Democratic Senate Majority Leader Harry Reid says he is "optimistic" there will be positive outcomes in efforts to reopen the government and raise the debt ceiling.
Reid spoke on the Senate floor at the close of a rare Sunday session.
Reid said he and Republican leader Mitch McConnell held productive talks but gave no specifics.
Earlier, Reid criticized Senate Republicans who rejected a Democratic plan to raise the government's borrowing limit through next year. House Republicans have proposed a short-term increase and want any extension to include spending cuts.
International Monetary Fund managing director Christine Lagarde told NBC-TV's Meet the Press Sunday that failing to increase the debt ceiling would mean "massive disruption the world over" and could increase the risk of another global recession.
The current debt ceiling expires Thursday. If Congress does not raise it, the United States could no longer borrow money to pay its creditors or meet other obligations.
Also, the partial government shutdown starts its third week Tuesday with no clear signs of progress between Congress and the White House.

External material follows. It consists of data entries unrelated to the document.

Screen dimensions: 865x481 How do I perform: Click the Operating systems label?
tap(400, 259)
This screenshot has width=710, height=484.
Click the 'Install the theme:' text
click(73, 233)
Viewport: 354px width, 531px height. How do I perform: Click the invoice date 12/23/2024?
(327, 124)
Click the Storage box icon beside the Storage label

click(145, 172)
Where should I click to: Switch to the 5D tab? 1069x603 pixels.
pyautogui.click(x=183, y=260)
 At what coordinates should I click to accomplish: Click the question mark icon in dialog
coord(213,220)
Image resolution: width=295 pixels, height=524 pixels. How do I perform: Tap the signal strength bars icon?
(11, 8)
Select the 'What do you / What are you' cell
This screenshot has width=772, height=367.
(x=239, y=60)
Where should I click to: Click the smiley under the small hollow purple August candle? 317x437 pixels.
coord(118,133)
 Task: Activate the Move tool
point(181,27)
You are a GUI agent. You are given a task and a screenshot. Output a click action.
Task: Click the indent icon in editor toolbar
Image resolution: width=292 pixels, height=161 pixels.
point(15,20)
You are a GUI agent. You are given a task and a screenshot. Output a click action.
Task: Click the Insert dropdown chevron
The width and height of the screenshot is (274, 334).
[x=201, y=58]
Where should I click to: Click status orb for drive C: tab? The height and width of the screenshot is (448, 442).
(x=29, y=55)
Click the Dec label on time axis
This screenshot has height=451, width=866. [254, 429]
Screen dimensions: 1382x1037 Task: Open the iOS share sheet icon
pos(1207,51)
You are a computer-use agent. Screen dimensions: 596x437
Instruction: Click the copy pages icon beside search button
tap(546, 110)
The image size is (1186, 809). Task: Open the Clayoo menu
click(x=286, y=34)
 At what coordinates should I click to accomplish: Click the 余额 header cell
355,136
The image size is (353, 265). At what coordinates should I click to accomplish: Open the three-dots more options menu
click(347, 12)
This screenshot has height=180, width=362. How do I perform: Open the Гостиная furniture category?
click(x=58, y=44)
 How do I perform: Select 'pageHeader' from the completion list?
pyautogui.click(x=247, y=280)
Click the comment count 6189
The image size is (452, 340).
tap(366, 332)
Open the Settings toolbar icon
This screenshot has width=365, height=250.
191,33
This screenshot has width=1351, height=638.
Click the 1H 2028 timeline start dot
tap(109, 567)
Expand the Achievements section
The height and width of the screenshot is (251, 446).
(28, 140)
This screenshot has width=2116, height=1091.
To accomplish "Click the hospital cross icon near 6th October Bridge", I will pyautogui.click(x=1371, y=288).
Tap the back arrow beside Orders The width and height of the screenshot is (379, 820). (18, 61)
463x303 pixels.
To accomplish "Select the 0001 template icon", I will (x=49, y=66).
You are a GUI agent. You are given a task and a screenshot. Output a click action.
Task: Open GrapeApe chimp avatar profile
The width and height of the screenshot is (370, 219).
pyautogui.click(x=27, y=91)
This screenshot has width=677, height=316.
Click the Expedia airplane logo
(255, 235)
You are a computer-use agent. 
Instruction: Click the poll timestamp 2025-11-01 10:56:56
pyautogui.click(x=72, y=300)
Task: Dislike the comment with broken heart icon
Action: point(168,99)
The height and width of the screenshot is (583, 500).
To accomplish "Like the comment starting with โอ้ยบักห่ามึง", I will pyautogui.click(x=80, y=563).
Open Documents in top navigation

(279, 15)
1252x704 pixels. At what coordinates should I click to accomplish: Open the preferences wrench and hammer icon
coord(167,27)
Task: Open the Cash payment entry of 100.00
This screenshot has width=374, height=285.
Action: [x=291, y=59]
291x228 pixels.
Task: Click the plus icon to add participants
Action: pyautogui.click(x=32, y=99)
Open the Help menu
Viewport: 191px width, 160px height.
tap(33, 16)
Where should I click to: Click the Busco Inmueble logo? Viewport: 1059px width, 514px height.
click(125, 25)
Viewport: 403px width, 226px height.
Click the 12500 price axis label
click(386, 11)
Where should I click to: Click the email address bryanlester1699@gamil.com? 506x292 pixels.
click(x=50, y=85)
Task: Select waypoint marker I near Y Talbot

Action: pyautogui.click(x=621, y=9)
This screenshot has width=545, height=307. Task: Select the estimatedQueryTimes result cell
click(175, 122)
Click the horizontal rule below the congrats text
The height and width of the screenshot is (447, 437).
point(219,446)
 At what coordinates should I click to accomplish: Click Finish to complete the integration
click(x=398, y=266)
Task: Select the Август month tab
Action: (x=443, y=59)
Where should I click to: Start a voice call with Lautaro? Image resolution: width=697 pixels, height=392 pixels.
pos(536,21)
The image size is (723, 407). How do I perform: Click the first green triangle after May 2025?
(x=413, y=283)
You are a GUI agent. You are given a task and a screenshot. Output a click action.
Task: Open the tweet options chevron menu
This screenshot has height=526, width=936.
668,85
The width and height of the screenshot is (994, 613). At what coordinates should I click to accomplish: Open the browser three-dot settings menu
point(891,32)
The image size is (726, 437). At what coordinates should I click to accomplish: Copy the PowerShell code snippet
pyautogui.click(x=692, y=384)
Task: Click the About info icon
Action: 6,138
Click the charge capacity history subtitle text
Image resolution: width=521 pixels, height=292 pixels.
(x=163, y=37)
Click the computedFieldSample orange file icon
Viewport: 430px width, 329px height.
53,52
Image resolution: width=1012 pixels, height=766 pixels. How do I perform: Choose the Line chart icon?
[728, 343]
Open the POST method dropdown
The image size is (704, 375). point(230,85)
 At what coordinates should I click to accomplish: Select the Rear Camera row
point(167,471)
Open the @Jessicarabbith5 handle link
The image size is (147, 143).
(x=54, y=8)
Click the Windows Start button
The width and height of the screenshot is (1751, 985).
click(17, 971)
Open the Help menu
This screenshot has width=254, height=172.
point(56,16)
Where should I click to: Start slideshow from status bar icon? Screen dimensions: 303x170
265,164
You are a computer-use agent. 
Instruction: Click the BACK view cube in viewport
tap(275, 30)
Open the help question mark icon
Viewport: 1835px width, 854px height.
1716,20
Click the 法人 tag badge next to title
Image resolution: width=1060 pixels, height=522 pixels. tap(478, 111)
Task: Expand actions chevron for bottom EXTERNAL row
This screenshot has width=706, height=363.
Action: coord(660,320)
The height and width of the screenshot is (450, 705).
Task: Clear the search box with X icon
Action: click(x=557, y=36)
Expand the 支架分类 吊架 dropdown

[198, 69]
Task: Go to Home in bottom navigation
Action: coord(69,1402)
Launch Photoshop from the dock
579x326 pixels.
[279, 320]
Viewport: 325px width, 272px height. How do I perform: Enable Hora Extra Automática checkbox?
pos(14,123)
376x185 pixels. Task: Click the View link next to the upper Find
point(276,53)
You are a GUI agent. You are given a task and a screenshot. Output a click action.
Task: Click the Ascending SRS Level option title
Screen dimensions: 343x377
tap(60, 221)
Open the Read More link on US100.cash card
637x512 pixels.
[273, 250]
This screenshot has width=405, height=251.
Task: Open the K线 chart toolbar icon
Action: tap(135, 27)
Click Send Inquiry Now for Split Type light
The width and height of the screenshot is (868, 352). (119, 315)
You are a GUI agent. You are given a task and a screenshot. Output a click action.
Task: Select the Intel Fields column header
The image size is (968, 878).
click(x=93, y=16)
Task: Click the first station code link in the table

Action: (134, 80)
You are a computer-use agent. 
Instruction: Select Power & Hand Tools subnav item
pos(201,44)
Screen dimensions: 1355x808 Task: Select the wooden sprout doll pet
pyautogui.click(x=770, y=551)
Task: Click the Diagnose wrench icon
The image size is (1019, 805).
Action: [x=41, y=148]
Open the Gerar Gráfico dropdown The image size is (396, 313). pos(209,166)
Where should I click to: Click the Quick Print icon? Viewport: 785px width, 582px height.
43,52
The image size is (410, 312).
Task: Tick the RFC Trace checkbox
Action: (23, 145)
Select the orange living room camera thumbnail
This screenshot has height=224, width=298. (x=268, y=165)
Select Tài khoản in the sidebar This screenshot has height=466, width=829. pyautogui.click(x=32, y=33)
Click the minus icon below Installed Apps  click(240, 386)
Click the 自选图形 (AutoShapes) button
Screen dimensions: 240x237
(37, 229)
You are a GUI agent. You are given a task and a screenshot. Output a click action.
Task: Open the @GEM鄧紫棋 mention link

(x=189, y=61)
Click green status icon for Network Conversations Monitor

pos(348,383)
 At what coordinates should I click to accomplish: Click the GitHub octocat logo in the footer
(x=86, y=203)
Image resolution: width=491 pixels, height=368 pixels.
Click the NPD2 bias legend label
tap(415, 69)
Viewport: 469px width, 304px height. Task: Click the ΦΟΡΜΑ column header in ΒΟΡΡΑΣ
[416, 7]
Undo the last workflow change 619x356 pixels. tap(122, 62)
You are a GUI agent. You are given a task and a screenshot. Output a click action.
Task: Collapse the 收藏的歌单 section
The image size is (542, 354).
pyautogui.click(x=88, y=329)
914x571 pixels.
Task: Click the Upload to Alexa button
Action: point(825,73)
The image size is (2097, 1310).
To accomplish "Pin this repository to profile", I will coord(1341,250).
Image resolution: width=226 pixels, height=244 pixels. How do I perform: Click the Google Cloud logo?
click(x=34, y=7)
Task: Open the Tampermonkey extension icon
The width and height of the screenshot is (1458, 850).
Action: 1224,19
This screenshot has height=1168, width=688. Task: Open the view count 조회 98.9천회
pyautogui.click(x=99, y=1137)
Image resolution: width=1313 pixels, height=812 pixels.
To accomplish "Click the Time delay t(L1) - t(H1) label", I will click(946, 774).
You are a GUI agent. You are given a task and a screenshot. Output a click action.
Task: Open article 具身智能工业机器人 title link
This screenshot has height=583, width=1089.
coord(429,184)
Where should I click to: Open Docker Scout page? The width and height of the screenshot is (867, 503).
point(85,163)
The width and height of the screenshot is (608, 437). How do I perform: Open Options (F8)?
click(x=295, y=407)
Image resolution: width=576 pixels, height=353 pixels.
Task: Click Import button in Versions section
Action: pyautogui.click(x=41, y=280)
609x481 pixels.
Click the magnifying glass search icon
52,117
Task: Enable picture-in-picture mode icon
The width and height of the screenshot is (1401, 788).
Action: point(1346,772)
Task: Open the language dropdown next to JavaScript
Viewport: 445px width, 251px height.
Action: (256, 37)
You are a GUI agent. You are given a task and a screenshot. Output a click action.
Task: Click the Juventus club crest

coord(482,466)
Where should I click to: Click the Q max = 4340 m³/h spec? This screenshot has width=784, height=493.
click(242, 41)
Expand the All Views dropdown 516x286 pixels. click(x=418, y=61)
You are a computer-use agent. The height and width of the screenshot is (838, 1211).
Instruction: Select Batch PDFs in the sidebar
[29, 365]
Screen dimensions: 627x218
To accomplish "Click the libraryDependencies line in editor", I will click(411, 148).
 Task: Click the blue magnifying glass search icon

Reid said last week the shutdown is causing pain and suffering across the country. President Barack Obama and Democrats are demanding Congress pass a so-called clean spending bill before negotiating on other issues, such as spending cuts and his health care program. Many Republican want negotiations before voting on a budget.
Christine Legarde, IMF Managing Director:
"You have to honor your signature, you have to give certainty to the rest of the world and you have to make sure that your own economy is consolidating that welcome economy that we have seen in the last few days, because it impacts the entire economy."